## [PROBLEM]
The lines from the one containing "St Barth (Coming soon) (176, 281)" through the final line of the data below must be written out exactly, both included, and nothing more.
── MATERIALS PROVIDED ──
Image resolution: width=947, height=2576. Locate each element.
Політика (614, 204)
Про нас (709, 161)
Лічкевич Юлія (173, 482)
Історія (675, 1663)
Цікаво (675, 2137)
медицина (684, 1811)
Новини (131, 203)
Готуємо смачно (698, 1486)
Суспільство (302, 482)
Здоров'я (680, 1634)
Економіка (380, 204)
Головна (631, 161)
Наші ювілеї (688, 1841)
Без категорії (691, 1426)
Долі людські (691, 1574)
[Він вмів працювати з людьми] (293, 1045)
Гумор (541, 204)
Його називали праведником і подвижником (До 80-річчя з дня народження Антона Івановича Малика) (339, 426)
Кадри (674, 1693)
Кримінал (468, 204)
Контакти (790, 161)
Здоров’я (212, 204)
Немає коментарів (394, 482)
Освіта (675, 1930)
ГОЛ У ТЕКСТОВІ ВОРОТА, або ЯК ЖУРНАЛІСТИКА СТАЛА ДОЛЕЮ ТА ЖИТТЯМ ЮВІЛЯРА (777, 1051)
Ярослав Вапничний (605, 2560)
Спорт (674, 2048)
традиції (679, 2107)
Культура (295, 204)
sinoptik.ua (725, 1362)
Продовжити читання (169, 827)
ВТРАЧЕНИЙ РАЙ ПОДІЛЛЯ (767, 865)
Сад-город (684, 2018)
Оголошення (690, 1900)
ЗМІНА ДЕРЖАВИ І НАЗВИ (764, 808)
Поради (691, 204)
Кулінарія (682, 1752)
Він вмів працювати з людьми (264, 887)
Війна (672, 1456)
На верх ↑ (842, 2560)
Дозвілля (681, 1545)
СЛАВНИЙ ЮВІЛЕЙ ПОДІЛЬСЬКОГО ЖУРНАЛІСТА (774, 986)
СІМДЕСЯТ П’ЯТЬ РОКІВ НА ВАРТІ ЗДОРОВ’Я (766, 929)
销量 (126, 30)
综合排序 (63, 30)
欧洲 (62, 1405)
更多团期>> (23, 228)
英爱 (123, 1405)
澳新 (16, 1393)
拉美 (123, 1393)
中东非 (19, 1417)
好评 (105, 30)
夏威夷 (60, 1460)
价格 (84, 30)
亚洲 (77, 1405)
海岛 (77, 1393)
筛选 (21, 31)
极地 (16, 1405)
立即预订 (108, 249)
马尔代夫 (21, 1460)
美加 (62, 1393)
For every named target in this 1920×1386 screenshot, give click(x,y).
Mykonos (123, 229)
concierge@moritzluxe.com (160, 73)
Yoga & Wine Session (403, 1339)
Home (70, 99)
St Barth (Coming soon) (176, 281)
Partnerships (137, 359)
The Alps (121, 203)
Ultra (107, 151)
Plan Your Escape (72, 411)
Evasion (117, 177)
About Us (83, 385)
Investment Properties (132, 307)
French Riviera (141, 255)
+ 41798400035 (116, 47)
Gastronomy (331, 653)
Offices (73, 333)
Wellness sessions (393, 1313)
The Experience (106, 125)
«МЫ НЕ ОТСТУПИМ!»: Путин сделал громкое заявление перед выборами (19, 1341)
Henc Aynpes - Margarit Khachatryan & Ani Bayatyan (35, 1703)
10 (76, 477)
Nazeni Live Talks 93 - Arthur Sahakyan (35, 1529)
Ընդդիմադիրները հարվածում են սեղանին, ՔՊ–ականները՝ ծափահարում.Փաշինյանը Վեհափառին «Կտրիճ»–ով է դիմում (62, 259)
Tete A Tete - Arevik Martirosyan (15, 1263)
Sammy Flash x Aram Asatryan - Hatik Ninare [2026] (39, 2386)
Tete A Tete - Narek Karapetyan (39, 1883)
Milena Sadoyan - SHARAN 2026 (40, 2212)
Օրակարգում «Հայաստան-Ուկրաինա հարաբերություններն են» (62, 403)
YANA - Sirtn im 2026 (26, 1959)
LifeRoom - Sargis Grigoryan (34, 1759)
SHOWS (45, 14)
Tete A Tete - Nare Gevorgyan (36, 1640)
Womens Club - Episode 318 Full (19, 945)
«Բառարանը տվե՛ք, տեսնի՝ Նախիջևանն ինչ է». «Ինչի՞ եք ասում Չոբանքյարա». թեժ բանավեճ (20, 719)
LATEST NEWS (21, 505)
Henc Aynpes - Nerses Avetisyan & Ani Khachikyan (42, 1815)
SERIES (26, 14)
───
## [ANSWER TO THIS EXERCISE]
St Barth (Coming soon) (176, 281)
Partnerships (137, 359)
The Alps (121, 203)
Ultra (107, 151)
Plan Your Escape (72, 411)
Evasion (117, 177)
About Us (83, 385)
Investment Properties (132, 307)
French Riviera (141, 255)
+ 41798400035 (116, 47)
Gastronomy (331, 653)
Offices (73, 333)
Wellness sessions (393, 1313)
The Experience (106, 125)
«МЫ НЕ ОТСТУПИМ!»: Путин сделал громкое заявление перед выборами (19, 1341)
Henc Aynpes - Margarit Khachatryan & Ani Bayatyan (35, 1703)
10 (76, 477)
Nazeni Live Talks 93 - Arthur Sahakyan (35, 1529)
Ընդդիմադիրները հարվածում են սեղանին, ՔՊ–ականները՝ ծափահարում.Փաշինյանը Վեհափառին «Կտրիճ»–ով է դիմում (62, 259)
Tete A Tete - Arevik Martirosyan (15, 1263)
Sammy Flash x Aram Asatryan - Hatik Ninare [2026] (39, 2386)
Tete A Tete - Narek Karapetyan (39, 1883)
Milena Sadoyan - SHARAN 2026 (40, 2212)
Օրակարգում «Հայաստան-Ուկրաինա հարաբերություններն են» (62, 403)
YANA - Sirtn im 2026 (26, 1959)
LifeRoom - Sargis Grigoryan (34, 1759)
SHOWS (45, 14)
Tete A Tete - Nare Gevorgyan (36, 1640)
Womens Club - Episode 318 Full (19, 945)
«Բառարանը տվե՛ք, տեսնի՝ Նախիջևանն ինչ է». «Ինչի՞ եք ասում Չոբանքյարա». թեժ բանավեճ (20, 719)
LATEST NEWS (21, 505)
Henc Aynpes - Nerses Avetisyan & Ani Khachikyan (42, 1815)
SERIES (26, 14)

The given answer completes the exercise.